**DATASET ENTRIES:**
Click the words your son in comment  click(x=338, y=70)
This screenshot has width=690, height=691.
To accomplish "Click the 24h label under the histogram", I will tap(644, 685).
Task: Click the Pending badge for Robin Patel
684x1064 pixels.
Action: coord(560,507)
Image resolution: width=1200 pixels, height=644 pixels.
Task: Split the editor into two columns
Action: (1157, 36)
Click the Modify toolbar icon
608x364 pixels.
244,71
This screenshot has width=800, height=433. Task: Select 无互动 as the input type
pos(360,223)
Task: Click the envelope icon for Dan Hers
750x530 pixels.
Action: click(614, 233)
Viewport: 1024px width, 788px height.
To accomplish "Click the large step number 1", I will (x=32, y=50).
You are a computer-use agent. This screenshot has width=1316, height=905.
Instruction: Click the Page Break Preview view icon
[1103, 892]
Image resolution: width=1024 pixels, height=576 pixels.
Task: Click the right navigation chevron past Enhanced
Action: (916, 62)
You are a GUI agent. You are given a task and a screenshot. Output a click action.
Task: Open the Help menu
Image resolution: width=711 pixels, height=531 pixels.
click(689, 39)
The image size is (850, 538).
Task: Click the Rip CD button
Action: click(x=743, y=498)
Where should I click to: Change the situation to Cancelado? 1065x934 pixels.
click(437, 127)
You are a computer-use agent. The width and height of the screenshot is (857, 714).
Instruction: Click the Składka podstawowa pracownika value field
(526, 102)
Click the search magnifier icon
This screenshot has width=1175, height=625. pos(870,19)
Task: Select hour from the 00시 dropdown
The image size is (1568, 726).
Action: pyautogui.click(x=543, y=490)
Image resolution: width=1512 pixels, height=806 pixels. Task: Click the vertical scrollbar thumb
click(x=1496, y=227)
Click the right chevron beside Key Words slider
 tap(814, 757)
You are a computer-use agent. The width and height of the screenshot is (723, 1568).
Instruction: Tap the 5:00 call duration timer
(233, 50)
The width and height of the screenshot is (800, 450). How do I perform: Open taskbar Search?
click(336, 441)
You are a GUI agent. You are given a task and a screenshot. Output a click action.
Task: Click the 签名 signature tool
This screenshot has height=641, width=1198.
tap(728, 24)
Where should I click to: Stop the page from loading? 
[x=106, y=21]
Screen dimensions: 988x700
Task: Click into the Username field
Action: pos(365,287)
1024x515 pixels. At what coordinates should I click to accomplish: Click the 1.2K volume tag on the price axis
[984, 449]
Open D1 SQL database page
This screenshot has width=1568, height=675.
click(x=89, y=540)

**WORK INSTRUCTION:** The records above should be printed in full, exactly as they appear.

**SOLVED EXERCISE:**
Click the words your son in comment  click(x=338, y=70)
This screenshot has width=690, height=691.
To accomplish "Click the 24h label under the histogram", I will tap(644, 685).
Task: Click the Pending badge for Robin Patel
684x1064 pixels.
Action: coord(560,507)
Image resolution: width=1200 pixels, height=644 pixels.
Task: Split the editor into two columns
Action: (1157, 36)
Click the Modify toolbar icon
608x364 pixels.
244,71
This screenshot has width=800, height=433. Task: Select 无互动 as the input type
pos(360,223)
Task: Click the envelope icon for Dan Hers
750x530 pixels.
Action: click(614, 233)
Viewport: 1024px width, 788px height.
To accomplish "Click the large step number 1", I will (x=32, y=50).
You are a computer-use agent. This screenshot has width=1316, height=905.
Instruction: Click the Page Break Preview view icon
[1103, 892]
Image resolution: width=1024 pixels, height=576 pixels.
Task: Click the right navigation chevron past Enhanced
Action: (916, 62)
You are a GUI agent. You are given a task and a screenshot. Output a click action.
Task: Open the Help menu
Image resolution: width=711 pixels, height=531 pixels.
click(689, 39)
The image size is (850, 538).
Task: Click the Rip CD button
Action: click(x=743, y=498)
Where should I click to: Change the situation to Cancelado? 1065x934 pixels.
click(437, 127)
You are a computer-use agent. The width and height of the screenshot is (857, 714).
Instruction: Click the Składka podstawowa pracownika value field
(526, 102)
Click the search magnifier icon
This screenshot has width=1175, height=625. pos(870,19)
Task: Select hour from the 00시 dropdown
The image size is (1568, 726).
Action: pyautogui.click(x=543, y=490)
Image resolution: width=1512 pixels, height=806 pixels. Task: Click the vertical scrollbar thumb
click(x=1496, y=227)
Click the right chevron beside Key Words slider
 tap(814, 757)
You are a computer-use agent. The width and height of the screenshot is (723, 1568).
Instruction: Tap the 5:00 call duration timer
(233, 50)
The width and height of the screenshot is (800, 450). How do I perform: Open taskbar Search?
click(336, 441)
You are a GUI agent. You are given a task and a screenshot. Output a click action.
Task: Click the 签名 signature tool
This screenshot has height=641, width=1198.
tap(728, 24)
Where should I click to: Stop the page from loading? 
[x=106, y=21]
Screen dimensions: 988x700
Task: Click into the Username field
Action: pos(365,287)
1024x515 pixels. At what coordinates should I click to accomplish: Click the 1.2K volume tag on the price axis
[984, 449]
Open D1 SQL database page
This screenshot has width=1568, height=675.
click(x=89, y=540)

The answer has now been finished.